Required action – Please print out the entries below unchanged and skip the images.

═══ Records provided ═══

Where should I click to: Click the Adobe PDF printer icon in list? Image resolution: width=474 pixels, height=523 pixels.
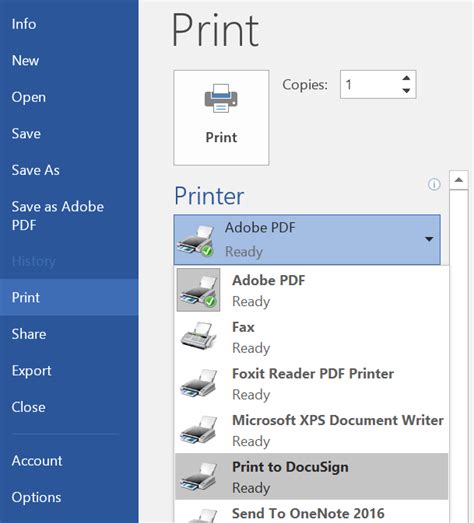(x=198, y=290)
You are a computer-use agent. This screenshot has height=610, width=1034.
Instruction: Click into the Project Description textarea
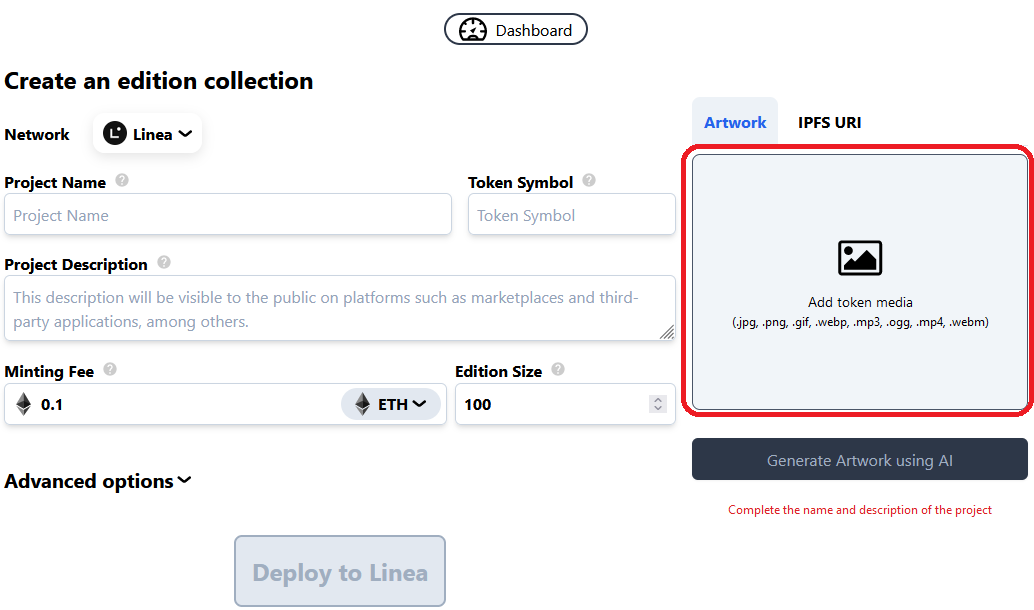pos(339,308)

═══

Task result –
Where should I click to: Click the Adobe PDF printer icon in list? Image resolution: width=474 pixels, height=523 pixels.
(x=198, y=290)
You are a computer-use agent. This screenshot has height=610, width=1034.
Instruction: Click into the Project Description textarea
pos(339,308)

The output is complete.